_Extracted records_
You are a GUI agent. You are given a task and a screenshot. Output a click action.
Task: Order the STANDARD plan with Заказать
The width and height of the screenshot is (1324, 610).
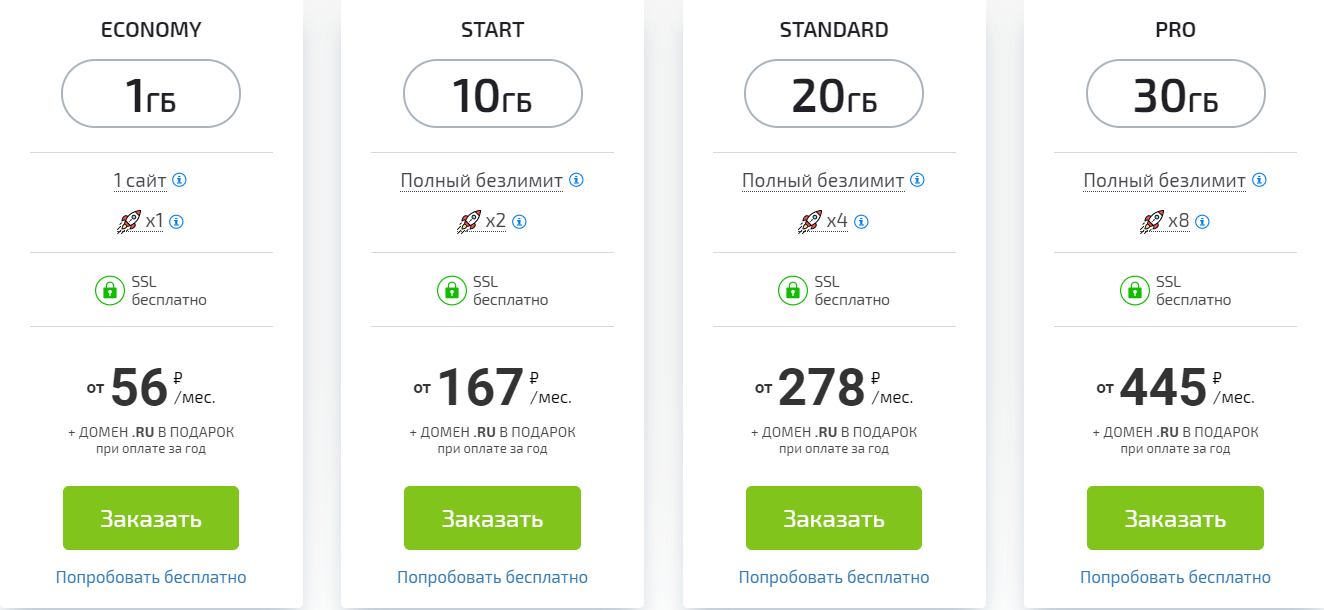point(834,518)
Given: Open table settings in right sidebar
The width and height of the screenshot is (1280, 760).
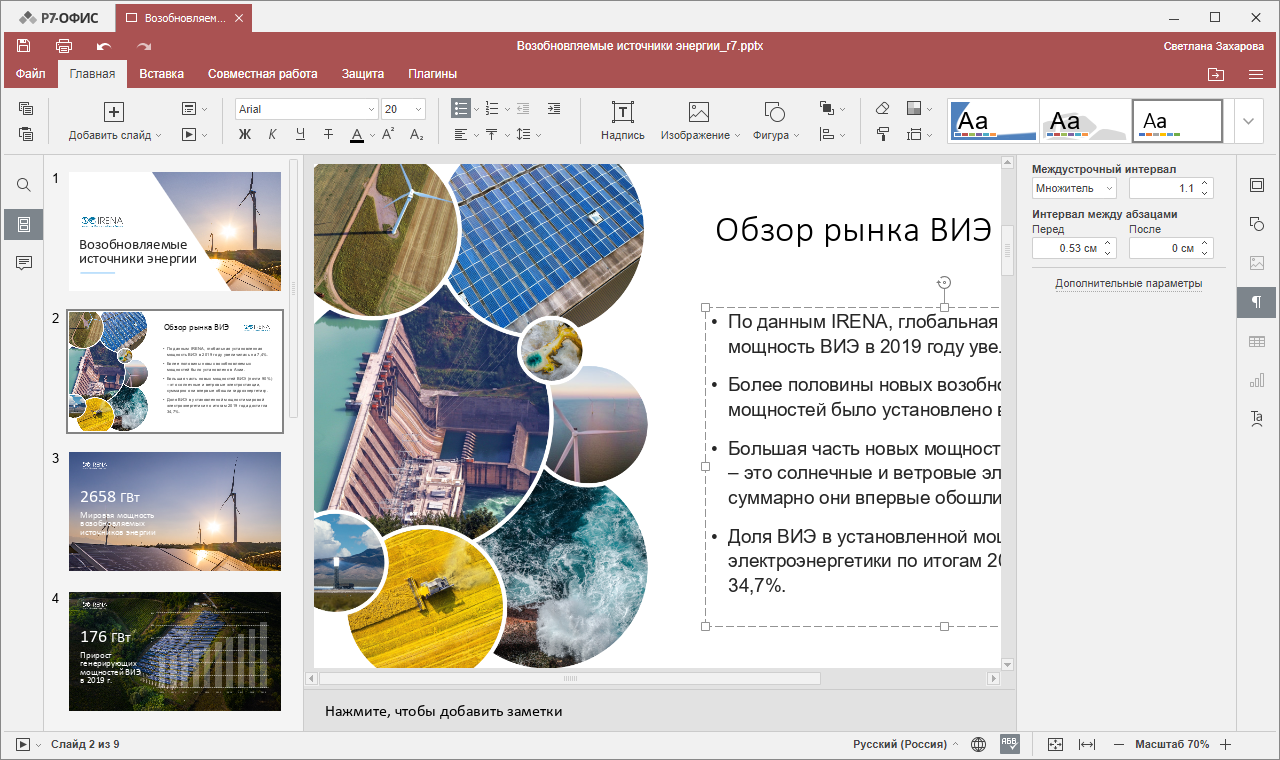Looking at the screenshot, I should 1257,342.
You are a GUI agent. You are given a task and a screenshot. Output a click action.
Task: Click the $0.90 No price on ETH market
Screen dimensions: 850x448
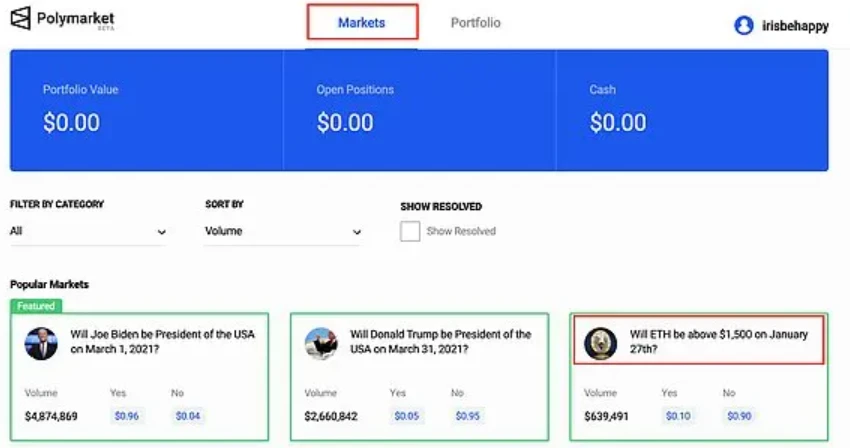tap(738, 415)
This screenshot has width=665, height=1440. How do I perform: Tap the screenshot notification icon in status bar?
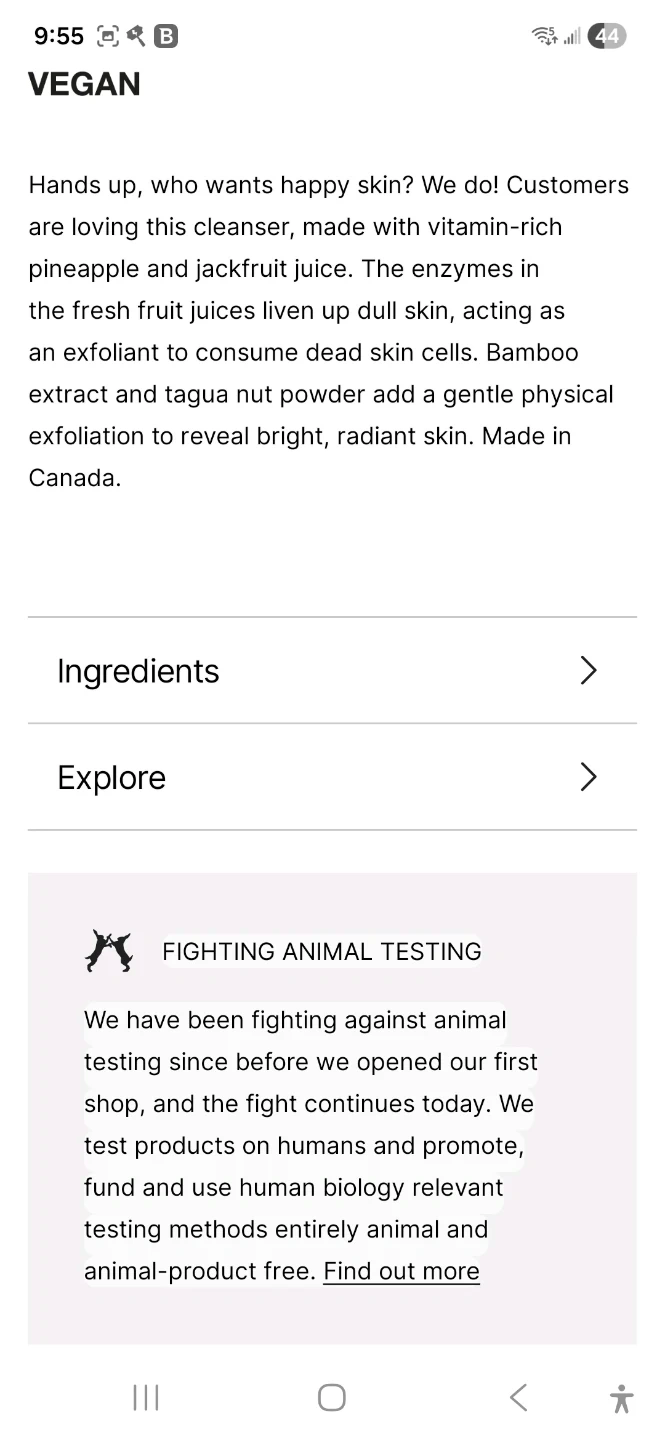point(107,37)
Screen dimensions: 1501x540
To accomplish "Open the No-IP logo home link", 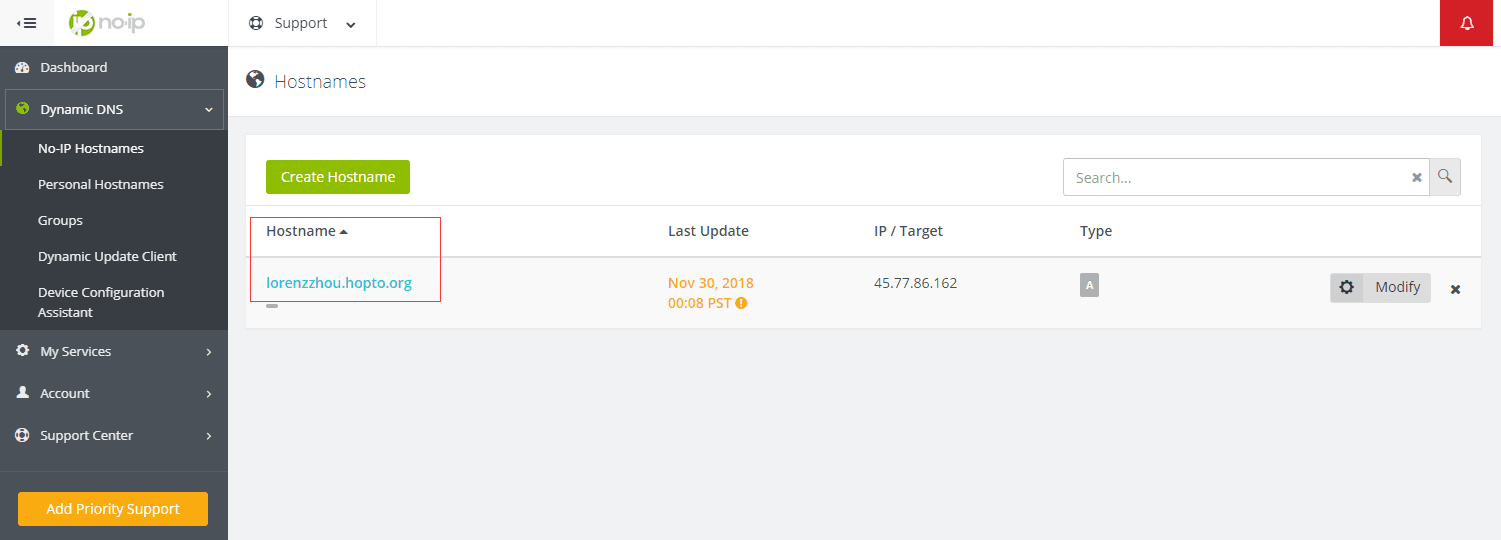I will [x=107, y=22].
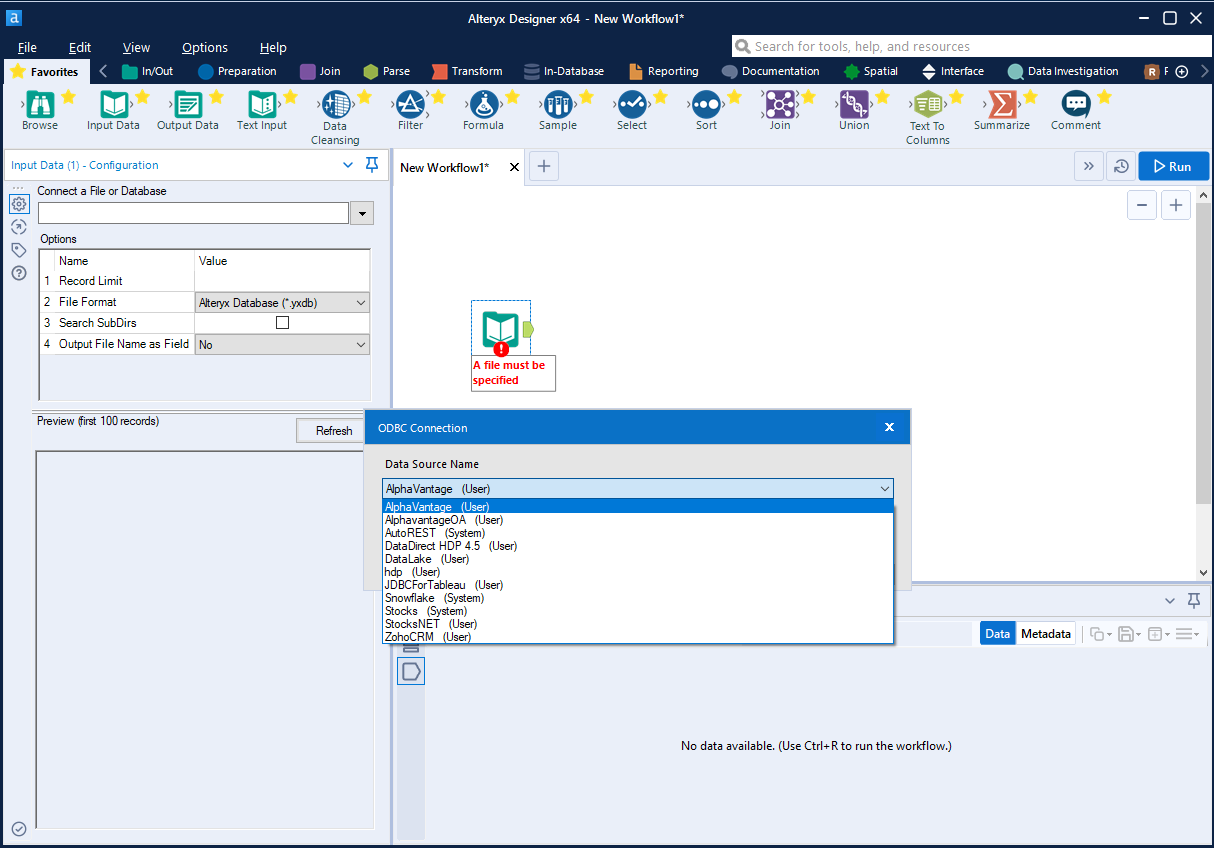
Task: Pin the Configuration panel
Action: (x=372, y=165)
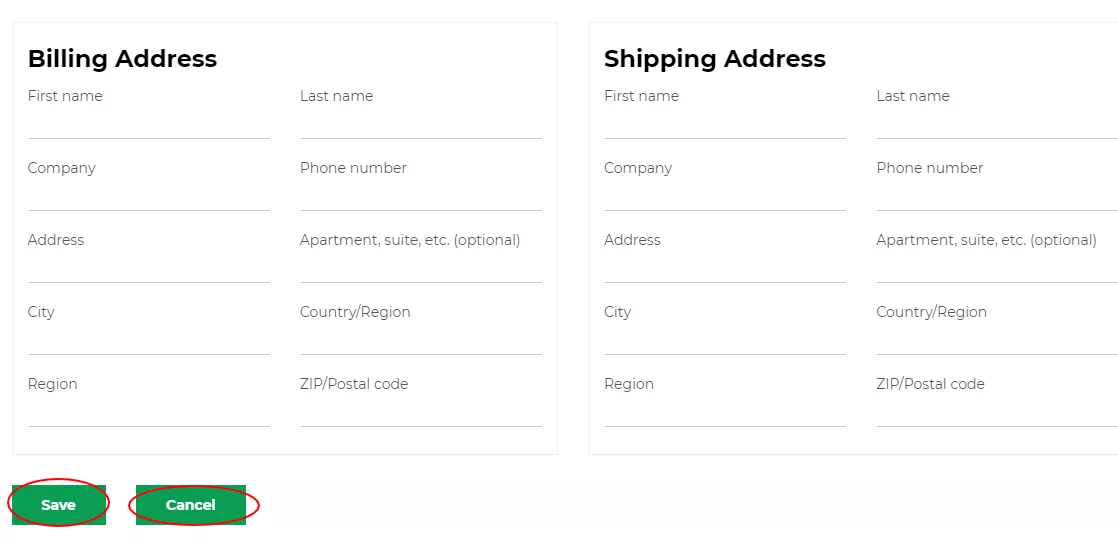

_Exercise objective_
Print nothing but the lines above starting with the line that contains "Screen dimensions: 850x448" and going on through the line that contains "Screen dimensions: 1501x540". Leave out the pictures.

_Output below_
Screen dimensions: 850x448
tap(738, 415)
This screenshot has width=665, height=1440. How do I perform: Tap the screenshot notification icon in status bar?
point(107,37)
Screen dimensions: 1501x540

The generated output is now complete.